> _AIM OF THE EXERCISE_
Only the lines from the beginning of the data through the one with "You are a GUI" belong in the answer, each retyped exactly, with pictures left out.

.....

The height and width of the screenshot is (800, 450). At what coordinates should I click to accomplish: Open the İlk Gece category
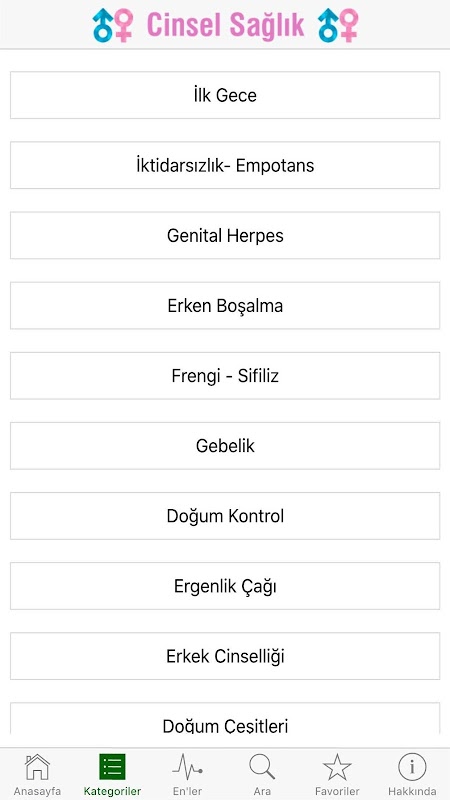pyautogui.click(x=225, y=95)
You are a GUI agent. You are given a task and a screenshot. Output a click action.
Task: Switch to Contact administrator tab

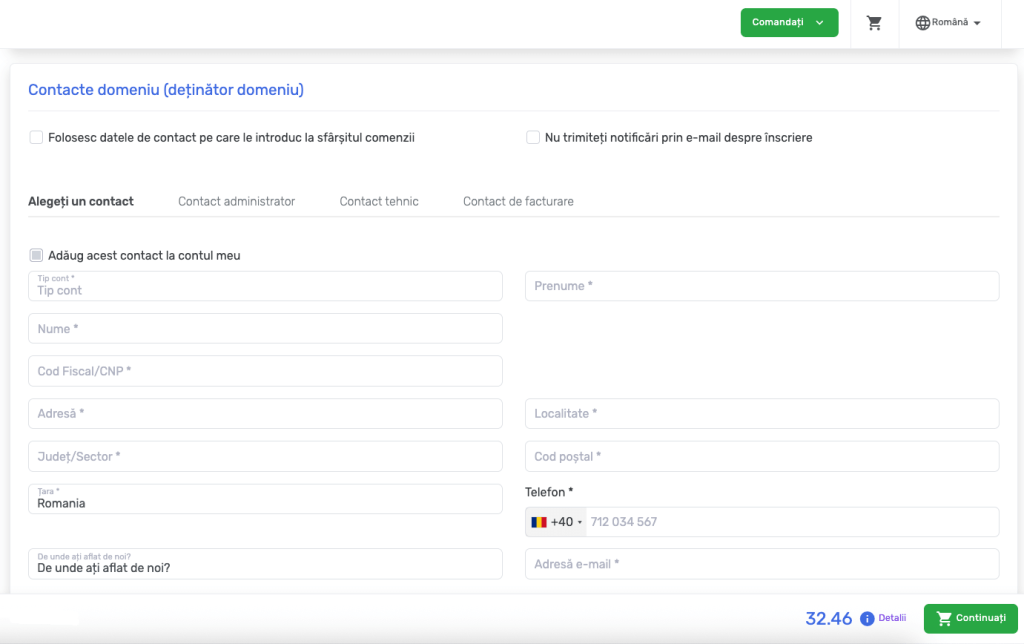tap(236, 201)
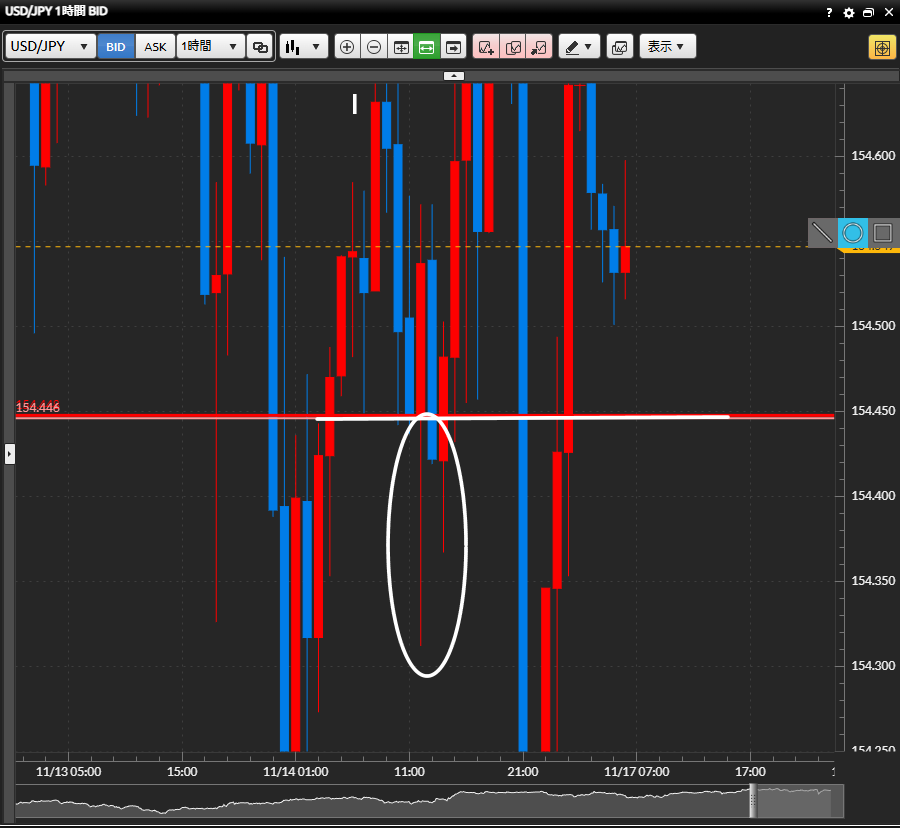The image size is (900, 828).
Task: Click the left side panel expander arrow
Action: [10, 454]
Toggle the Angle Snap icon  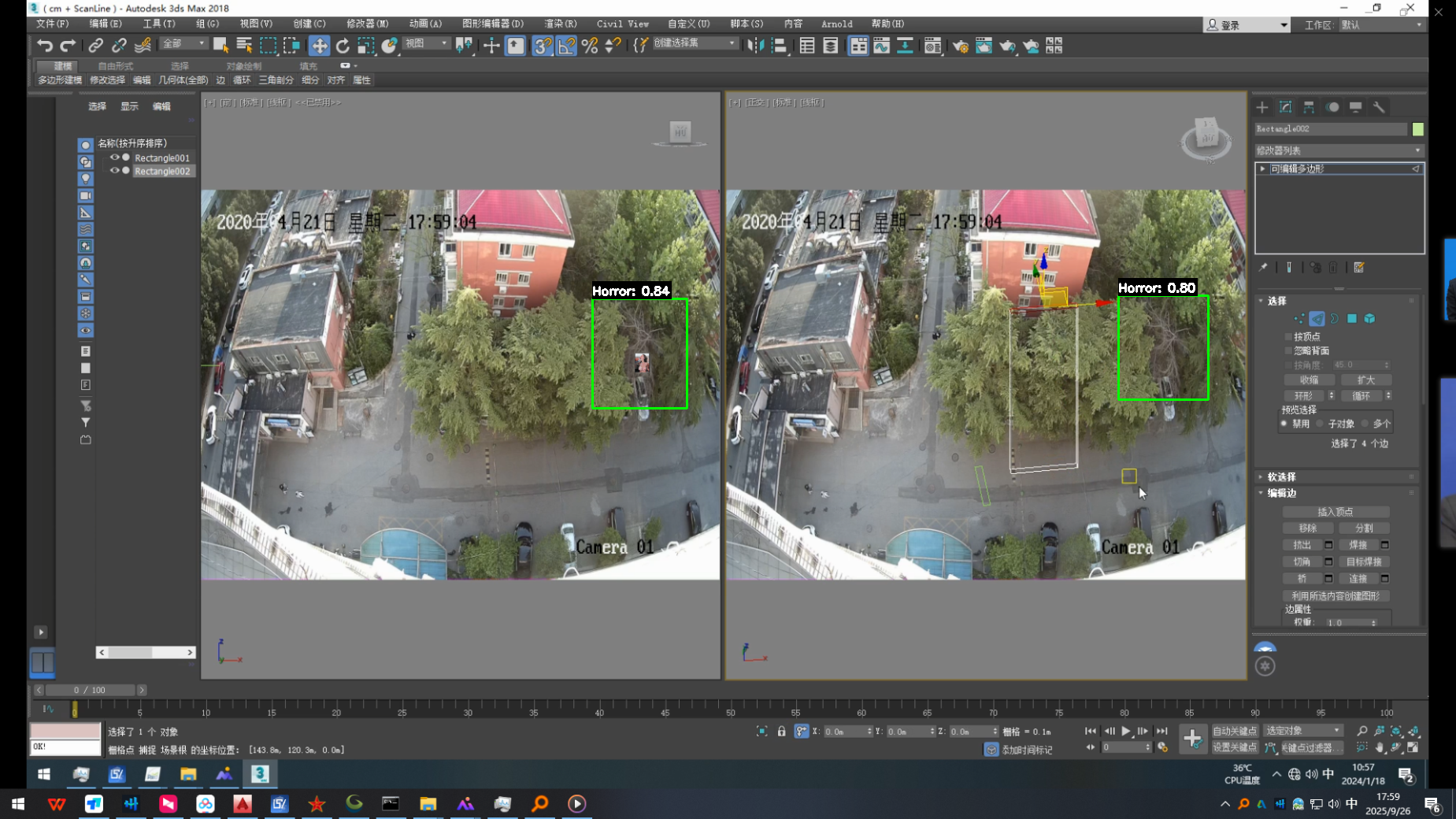click(566, 46)
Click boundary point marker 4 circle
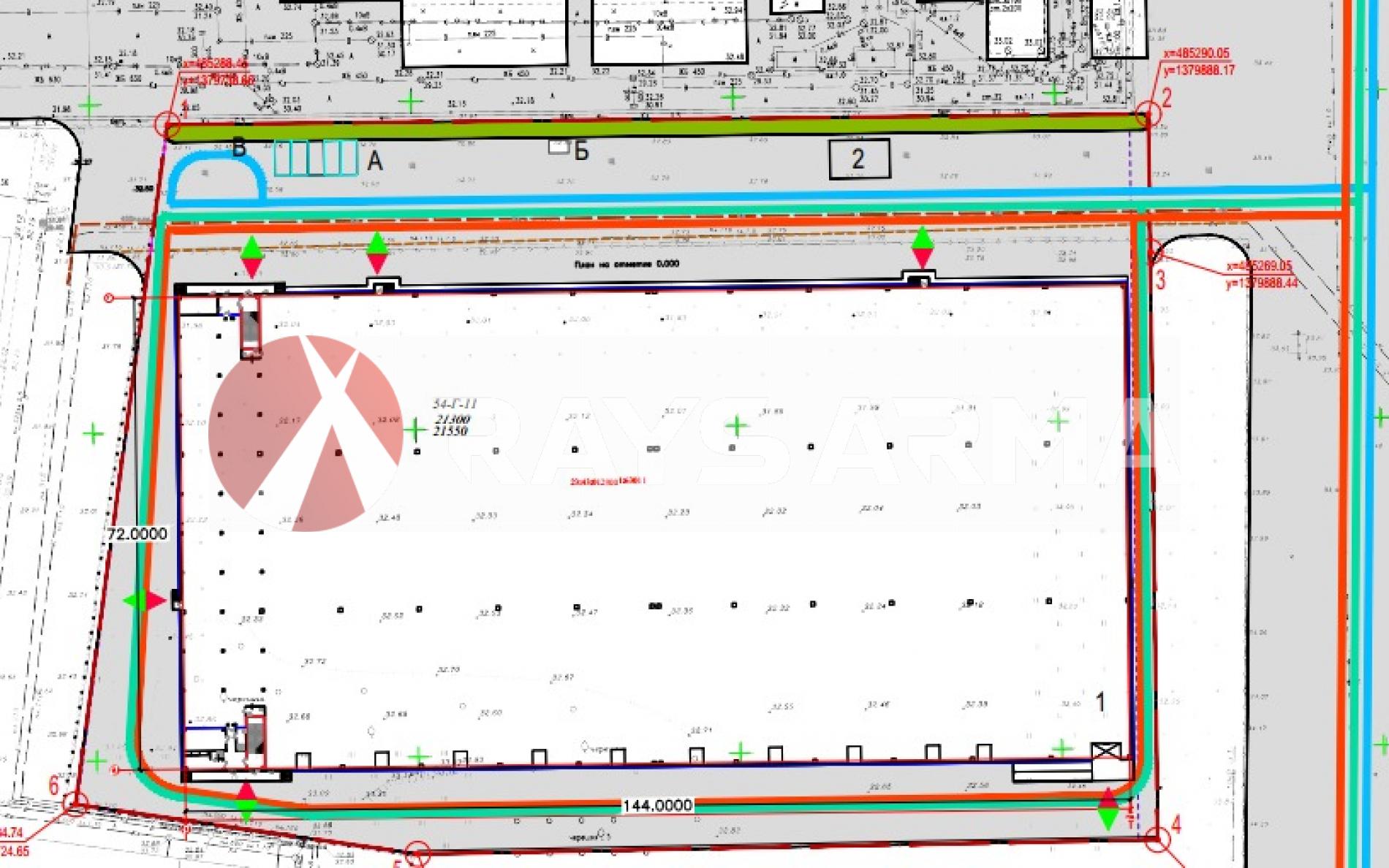Screen dimensions: 1389x868 [1157, 839]
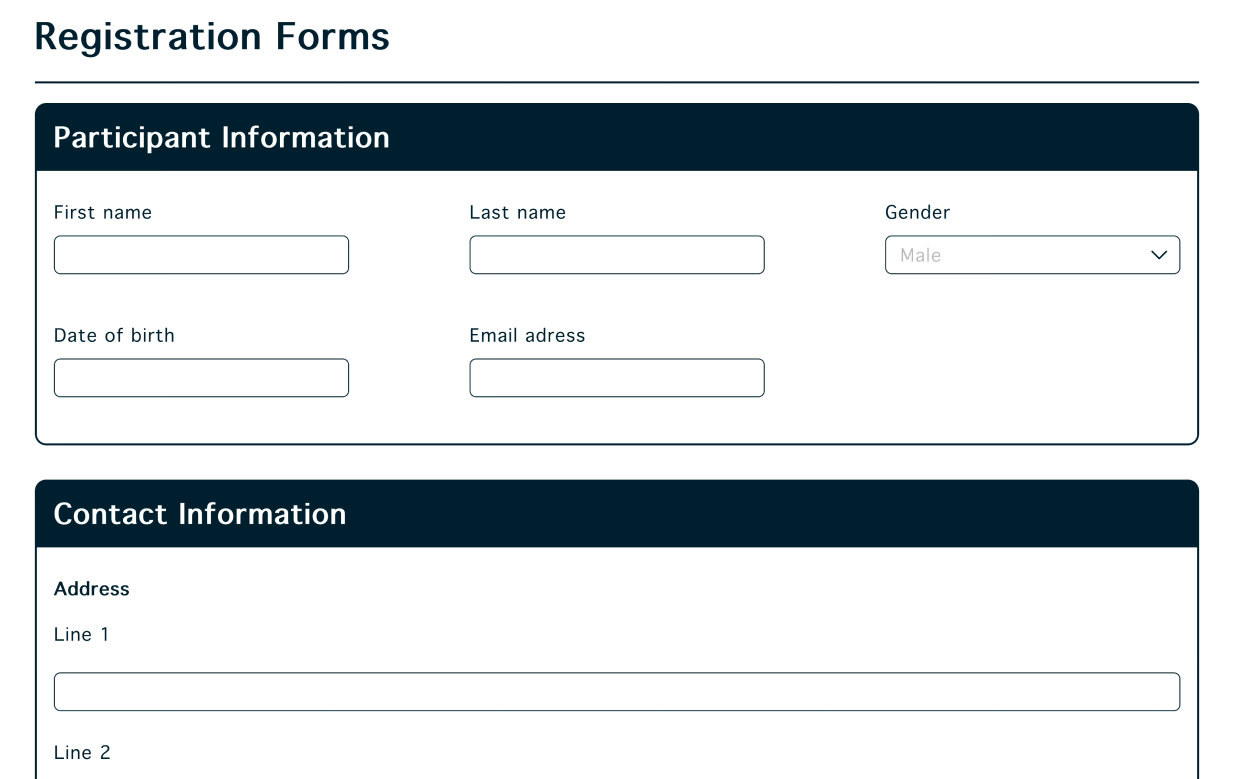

.....

> _REPLY_
The height and width of the screenshot is (800, 450). At what coordinates should I click to accomplish: Open the İlk Gece category
pyautogui.click(x=225, y=95)
You are a GUI agent. You are given a task and a screenshot. Output a click action.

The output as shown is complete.